Format the listing below as a numbered list, one item per line. Skip blank lines and leave out the pictures.

Given data start

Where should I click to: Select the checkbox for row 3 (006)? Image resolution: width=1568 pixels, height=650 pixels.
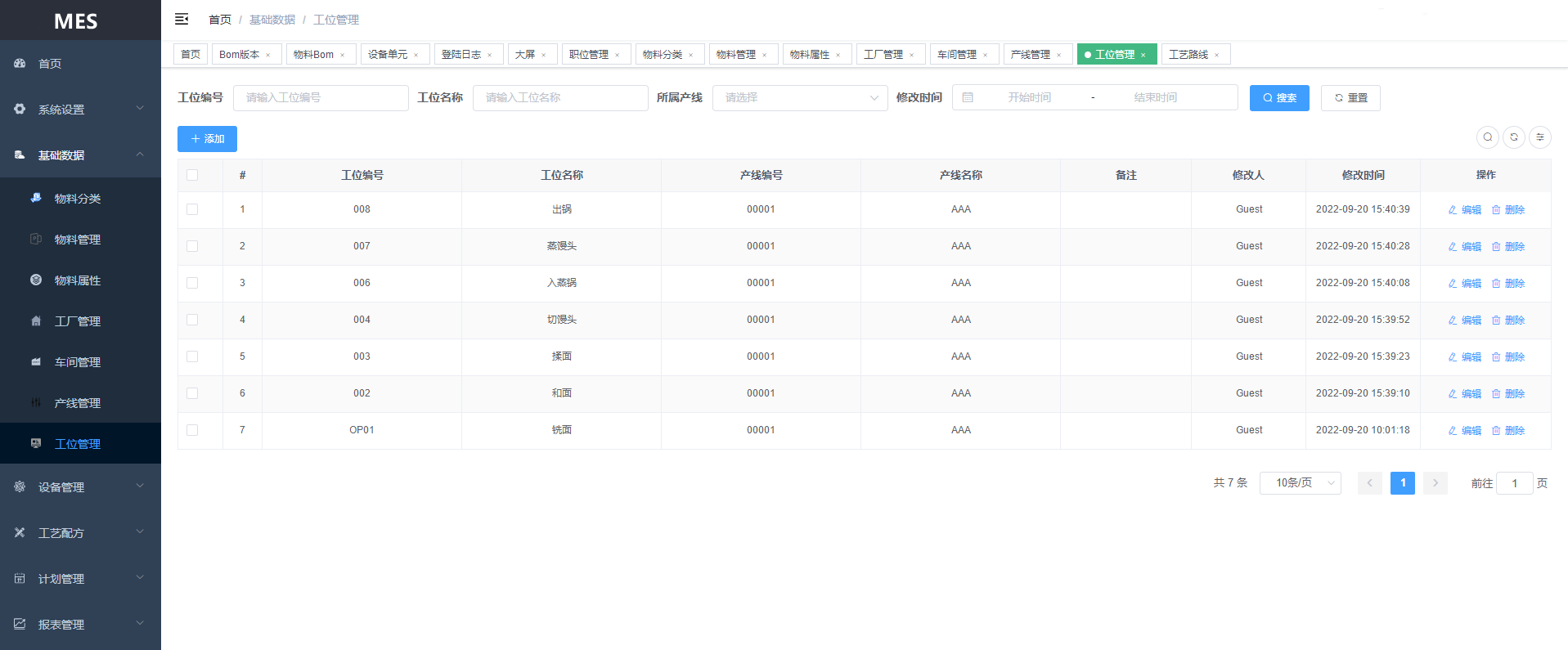tap(192, 283)
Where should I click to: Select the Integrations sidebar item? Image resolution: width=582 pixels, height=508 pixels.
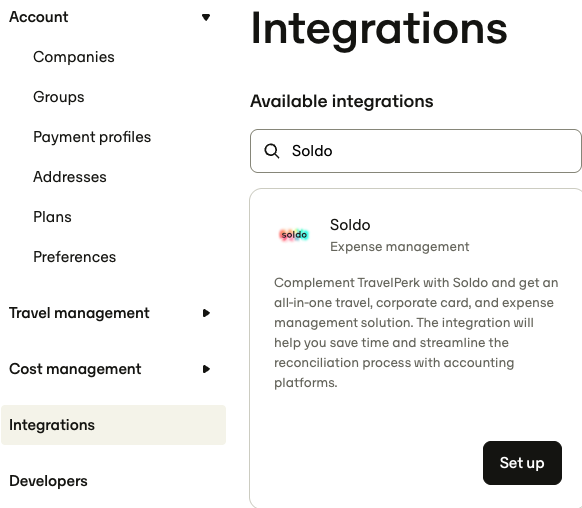113,425
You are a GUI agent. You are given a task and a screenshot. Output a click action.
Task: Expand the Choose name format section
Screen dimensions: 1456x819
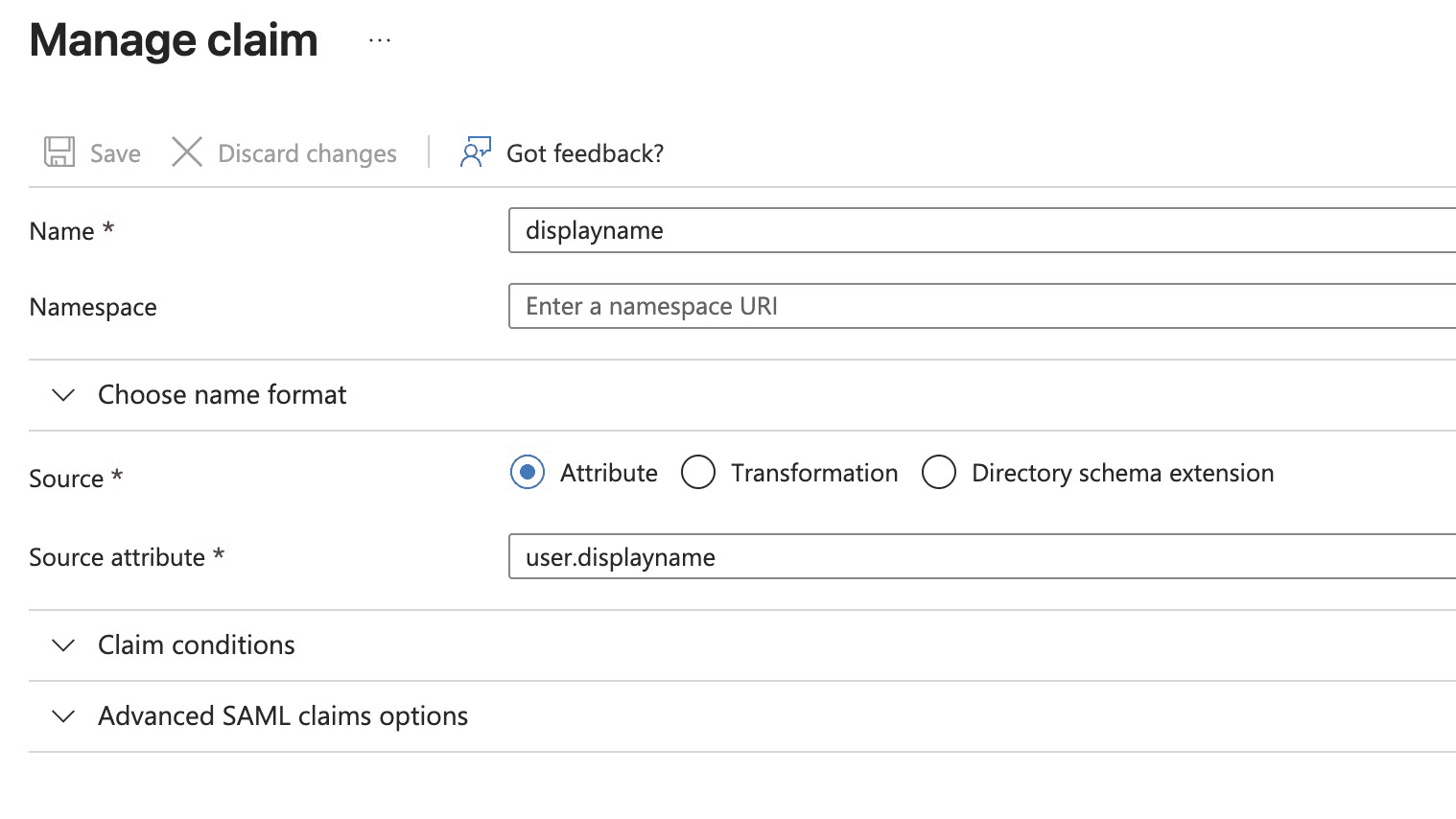222,395
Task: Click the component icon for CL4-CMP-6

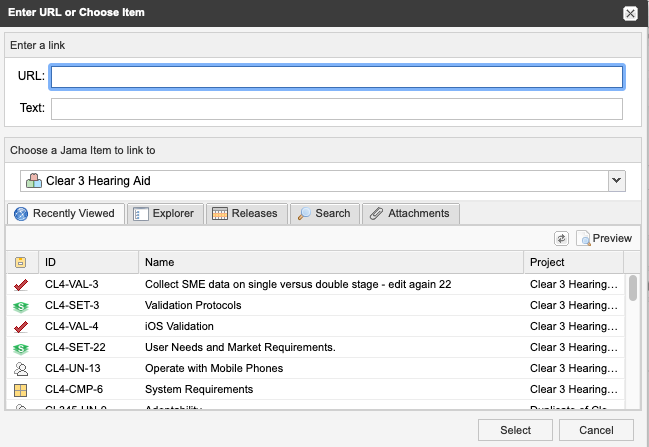Action: pyautogui.click(x=21, y=389)
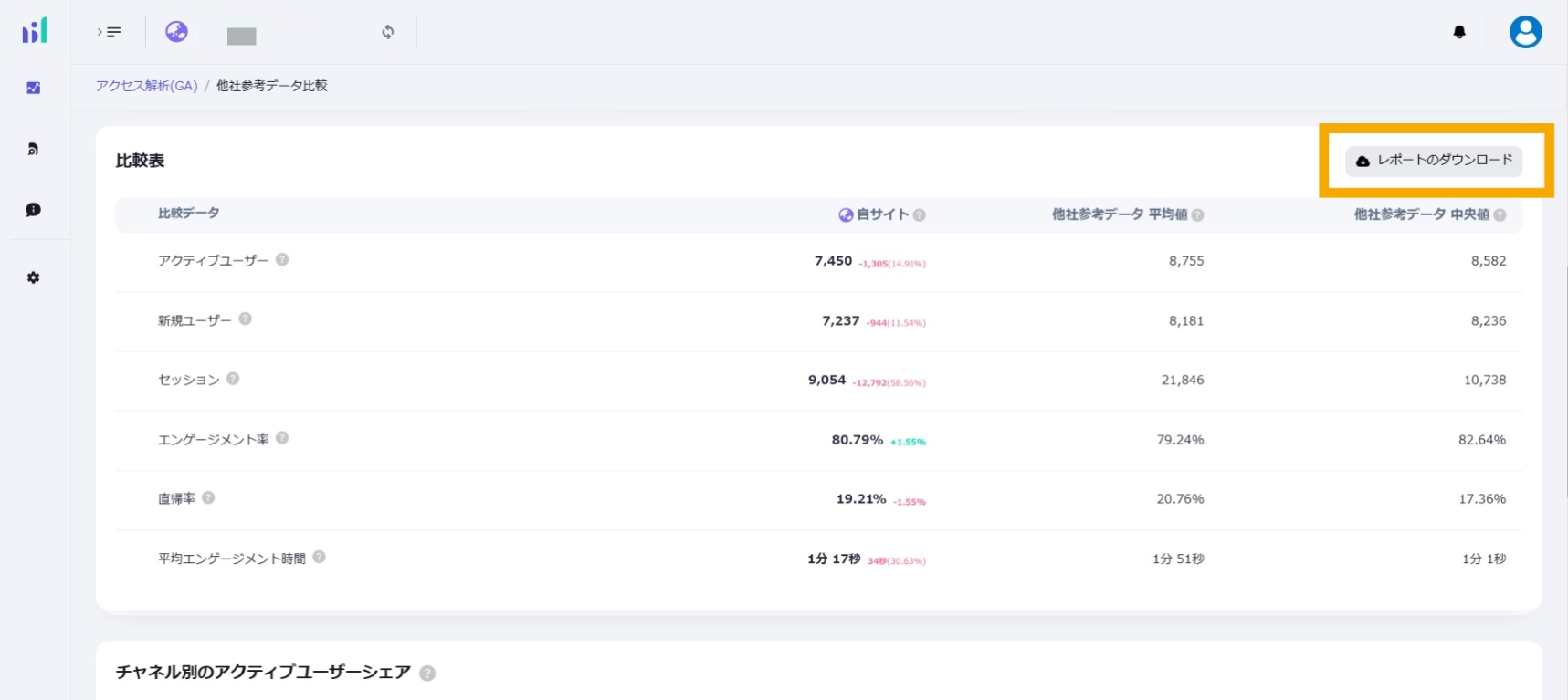Open the analytics chart sidebar icon
This screenshot has width=1568, height=700.
(x=34, y=89)
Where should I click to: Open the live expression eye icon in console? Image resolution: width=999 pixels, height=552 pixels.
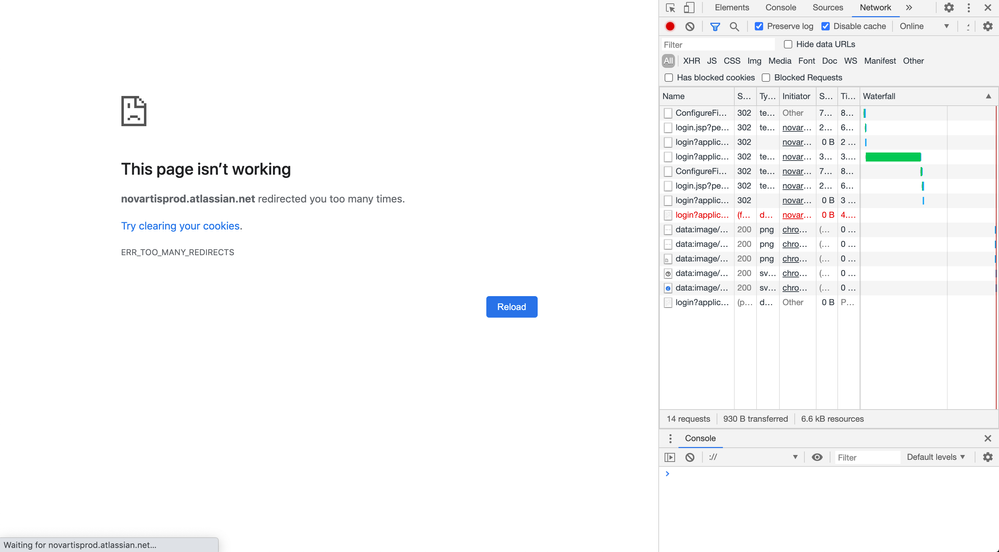pyautogui.click(x=817, y=457)
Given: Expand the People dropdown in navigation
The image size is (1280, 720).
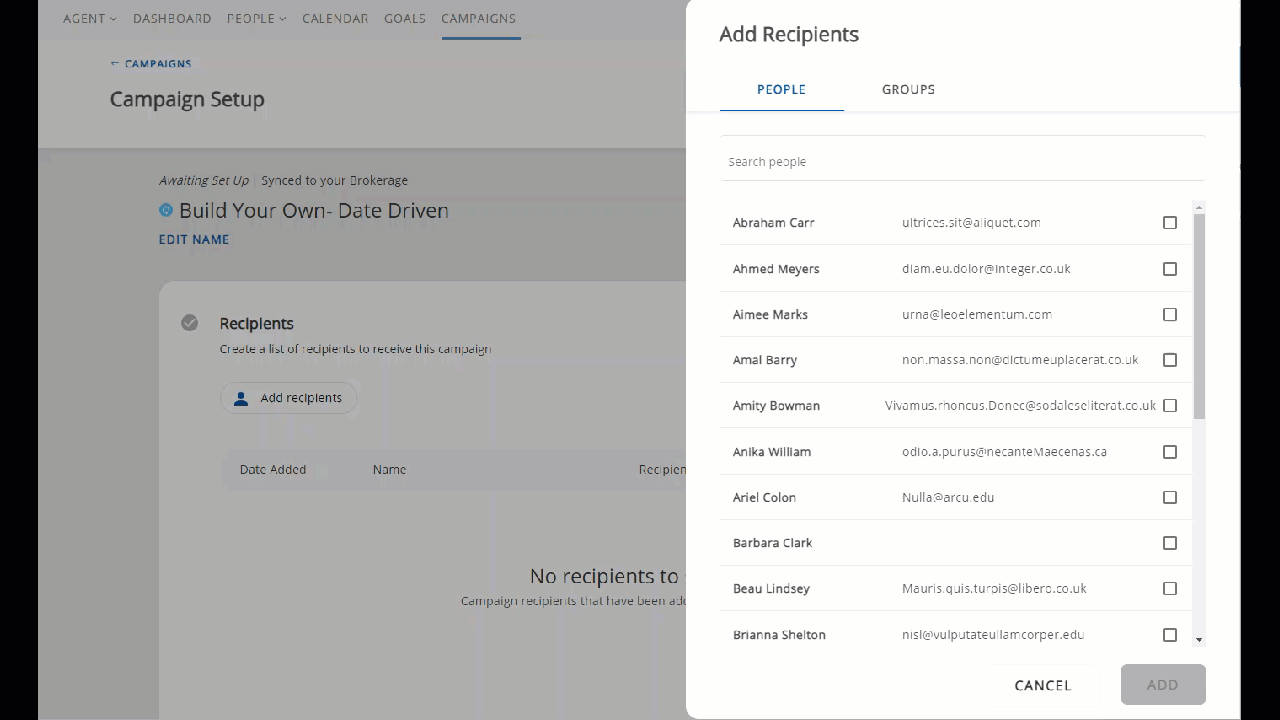Looking at the screenshot, I should pos(256,19).
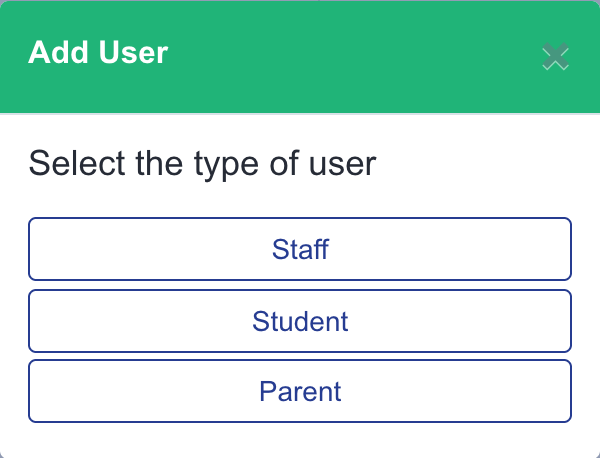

Given data end

Correct result:
1. Where should I click to: Select the checkbox for row 3 (006)? Image resolution: width=1568 pixels, height=650 pixels.
2. tap(192, 283)
3. Where should I click to: Select the Integrations sidebar item? Image resolution: width=582 pixels, height=508 pixels.
4. 113,425
5. You are a GUI agent. You are given a task and a screenshot. Output a click action.
6. Task: Expand the Choose name format section
7. Screen dimensions: 1456x819
8. 222,395
9. Task: Click the component icon for CL4-CMP-6
10. Action: pyautogui.click(x=21, y=389)
11. Open the analytics chart sidebar icon
12. This screenshot has width=1568, height=700.
13. (x=34, y=89)
14. Where should I click to: Open the live expression eye icon in console? Image resolution: width=999 pixels, height=552 pixels.
15. pyautogui.click(x=817, y=457)
16. Given: Expand the People dropdown in navigation
17. The image size is (1280, 720).
18. Looking at the screenshot, I should pos(256,19).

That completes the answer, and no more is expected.